■ Extrait de texte:
####################

Association pour l’Histoire de l’Administration des Douanes
Opération hélico: stage de formation des pilotes d’hélicoptères en 1959
Dans le n° 85 du journal, nous avons publié une information sur le stage de formation de pilotes d’hélicoptères effectué par deux Inspecteurs des Douanes à l’École de spécialisation de l’Aviation de l’Armée de Terre à Dax. A l’issue de leur stage, MM. Béguier et Turc ont bien voulu donner, à l’intention de nos lecteurs, leurs impressions sur cette « opération hélicoptère ».
N.D.L.R. – JFP 1959
Opération « hélicoptère »
Stage de formation des deux premiers douaniers pilotes d’hélicoptères
Au matin du 16 mars 1959, un beau soleil de printemps faisait briller devant nos yeux le panneau « Ecole de Spécialisation de l’Aviation Légère de l’Armée de Terre » dominant l’entrée de la base militaire de Dax.
Franchir cette porte – but de nos efforts depuis de longs mois – nous donnait l’impression d’entrer au Paradis. L’avenir allait nous montrer rapidement combien le rêve et la réalité ont de différences!
Mais ce matin là, écoutant crisser sous nos pieds le gravier de l’allée ombragée menant au porche d’un immense bâtiment, nous savourions un plaisir sans mélange.
Ensuite, tout se passa très vite, car nous étions attendus : formalités administratives ; visite au Colonel, commandant l’Ecole ; passage au magasin d’habillement ; présentation au Chef d’Escadrille, et… midi sonnait lorsque, ayant troqué la tenue bleue marine de notre Administration contre la tenue de drap kaki de l’Armée de Terre, coiffés d’un béret bleu du « parachutiste », nous passions la porte du mess des officiers.

####################

■ Données enregistrées:
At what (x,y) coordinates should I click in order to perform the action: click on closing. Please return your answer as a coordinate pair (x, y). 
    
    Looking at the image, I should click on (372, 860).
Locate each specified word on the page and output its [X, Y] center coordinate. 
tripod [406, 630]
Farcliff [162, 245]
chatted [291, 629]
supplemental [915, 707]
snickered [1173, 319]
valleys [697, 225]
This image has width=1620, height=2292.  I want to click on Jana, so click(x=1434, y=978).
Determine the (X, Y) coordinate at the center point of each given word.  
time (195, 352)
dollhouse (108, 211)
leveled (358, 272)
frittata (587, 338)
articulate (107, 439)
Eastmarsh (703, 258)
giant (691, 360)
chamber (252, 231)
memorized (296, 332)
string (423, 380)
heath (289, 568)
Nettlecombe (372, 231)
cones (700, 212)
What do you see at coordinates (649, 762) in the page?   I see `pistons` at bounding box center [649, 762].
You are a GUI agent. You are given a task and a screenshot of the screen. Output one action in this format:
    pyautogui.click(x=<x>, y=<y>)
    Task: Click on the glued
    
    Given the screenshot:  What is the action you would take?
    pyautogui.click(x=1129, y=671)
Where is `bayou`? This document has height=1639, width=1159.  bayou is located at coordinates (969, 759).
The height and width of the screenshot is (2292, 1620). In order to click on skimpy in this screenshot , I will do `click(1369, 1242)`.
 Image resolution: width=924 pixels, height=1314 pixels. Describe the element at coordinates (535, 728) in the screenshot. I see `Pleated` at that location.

####################

■ Ensemble de consignes:
A. Répondez à ces questions sur le récit du stage des pilotes d'hélicoptères.
(i) Dans quel numéro du journal l'information sur le stage a-t-elle d'abord paru ?
(ii) À quelle date les deux inspecteurs sont-ils arrivés à la base militaire de Dax ?
(iii) Quel couvre-chef portaient-ils en entrant au mess des officiers ?
B. Poursuivez le récit du stage des douaniers pilotes d'hélicoptères à partir de l'endroit où il s'arrête.
Ces données ne servent pas ici.

■ Réponses par consigne:
A.
(i) Le n° 85.
(ii) Le 16 mars 1959.
(iii) Un béret bleu de « parachutiste ».

B.
Curieuse sensation pour l’un d’entre nous dont le divorce avec le vie militaire remontait à une dizaine d’années. Notre assurance du matin avait un peu fondu, nous nous sentions prisonniers d’un système en marche ; allions-nous réussir à nous y intégrer ? Nous n’étions plus que les stagiaires Turc et Bréguier du II PH 59.
L’après-midi nous allions commencer les vols. Du passage à la bibliothèque, nos bras gardaient le souvenir du poids des cours théoriques qui allaient meubler les soirées des nombreux mois qui devaient suivre.
Déjà, des appréciations pessimistes sur nos chances de résister au régime du stage, nous avaient été formulées par divers officiers cadres lors de notre intégration. Nous arrivions, en effet, avec quinze jours de retard et notre bagage de pratique aéronautique était plutôt mince.
Midi trente, un repas dont nous ne nous souvenons guère, et nous allions devoir affronter ces éléments nouveaux qui, brusquement, nous paraissaient hostiles. Au fond de nous, se glissait, insidieusement, le regret de la vie ancienne, si proche, avec sa quiétude et sa tranquillité. Tout cela semait en nous le doute sur la réussite de notre « opération hélicoptère ».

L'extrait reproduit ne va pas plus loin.